In terms of its balance between art and music, how has Lucky Dragons changed since it began?
SR: I think somehow that for Luke and myself the pendulum between art and music is sometimes swinging in opposite directions. For instance, I have no formal music training. I began making music because I needed very specific soundtracks for the video work I was making in 2003. And now sound is an obsession; I feel that music has no boundary if loosely defined as the breaking up of time, a thing vibrating or resonating, or two waves either canceling each other or reinforcing each other. These metaphors of how music works apply to any social situation, any visual composition. I’m writing from New Orleans, and completely wowed by the jazz and by the confluence of communities in the second-line parades led by local brass bands. So while Lucky Dragons itself in a general way is equally art and music, I find that my attention is generally swinging between visual and aural poles. In the studio I will designate a week to recording, or a week to video-editing and drawing, and generally keep them pretty separate until the final stage. There is a continuity of the ideas worked into each medium, and perhaps that is where the linkage occurs, things meshing together in surprising ways approached from different angles.
LF: Ha! One of the best parts of being part of a collaboration is that swinging pendulum, going in and out of phase (in itself a musical analogy?) I feel that we are lucky — we have managed to develop visual and musical ideas independently, at the same rate, without either one dominating the other. But then, maybe this isn’t so unusual? Punk was never so much about music as it was about politics and aesthetics. We’ve been trying out new things that fill in the cracks. Let’s see what the future holds.
In what ways, if any, do you want Lucky Dragons to be connected to culture at large?

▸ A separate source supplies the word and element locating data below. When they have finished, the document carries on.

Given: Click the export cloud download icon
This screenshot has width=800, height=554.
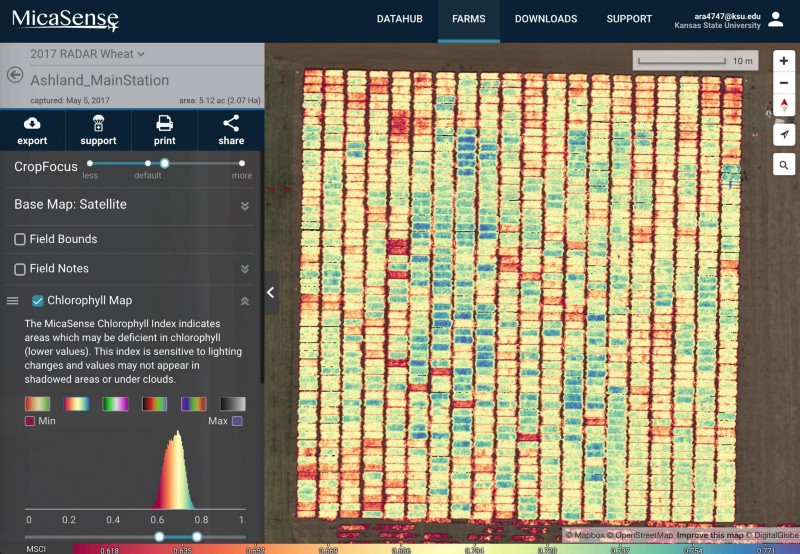Looking at the screenshot, I should tap(32, 123).
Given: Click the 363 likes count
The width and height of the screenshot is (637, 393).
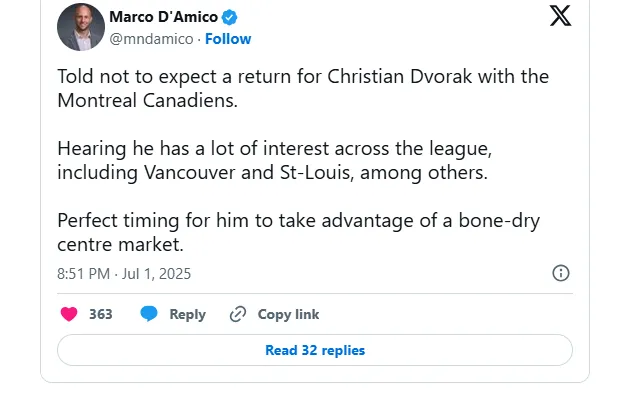Looking at the screenshot, I should click(x=101, y=314).

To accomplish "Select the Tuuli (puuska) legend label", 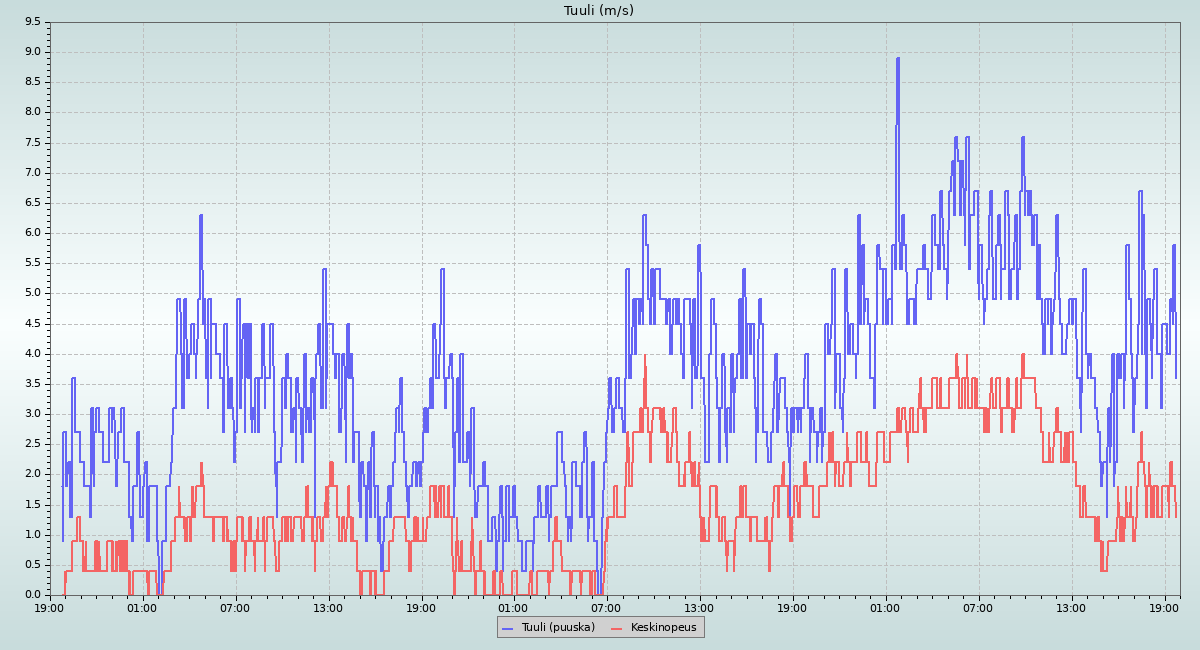I will coord(558,627).
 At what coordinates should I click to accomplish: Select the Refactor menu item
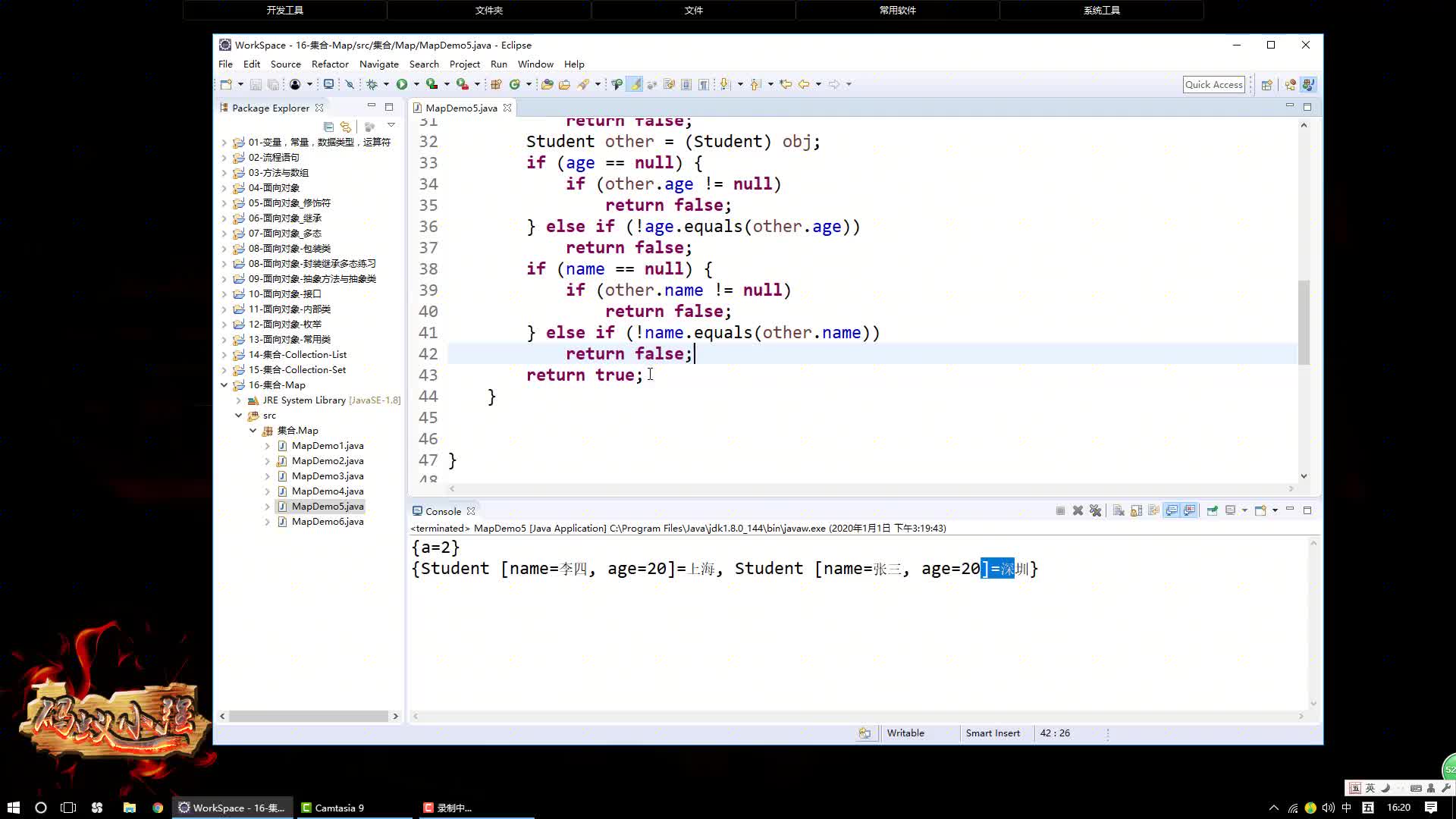pos(329,64)
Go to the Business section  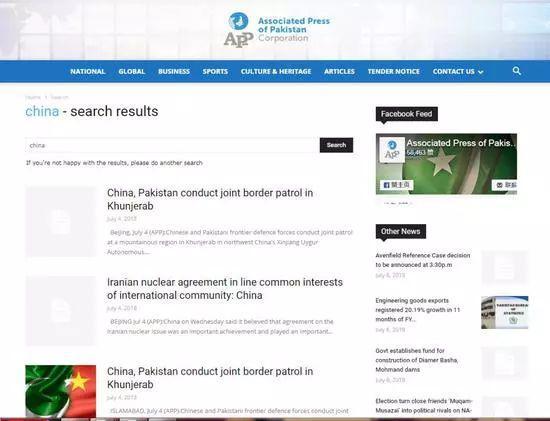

SR: The question is a bit difficult to answer, because in many ways I assume we are already inextricably linked to the culture at large. It’s not a matter of making a connection or insertion, because we are already in the stream of culture. It would be impossible to make music autonomously or separate from the rest of human activity. Whether or not it meets the mark, I’ve always attempted to make art that is for everyone. Ring tones have become a bit of a fascination for me, as well as parades, radio, furniture, fashion, and mass transit. I’d like to be more involved in city planning, to work on that scale. For Sumi Ink Club my goal is to have everyone in Los Angeles County present for a meeting — that would be a wonder to behold.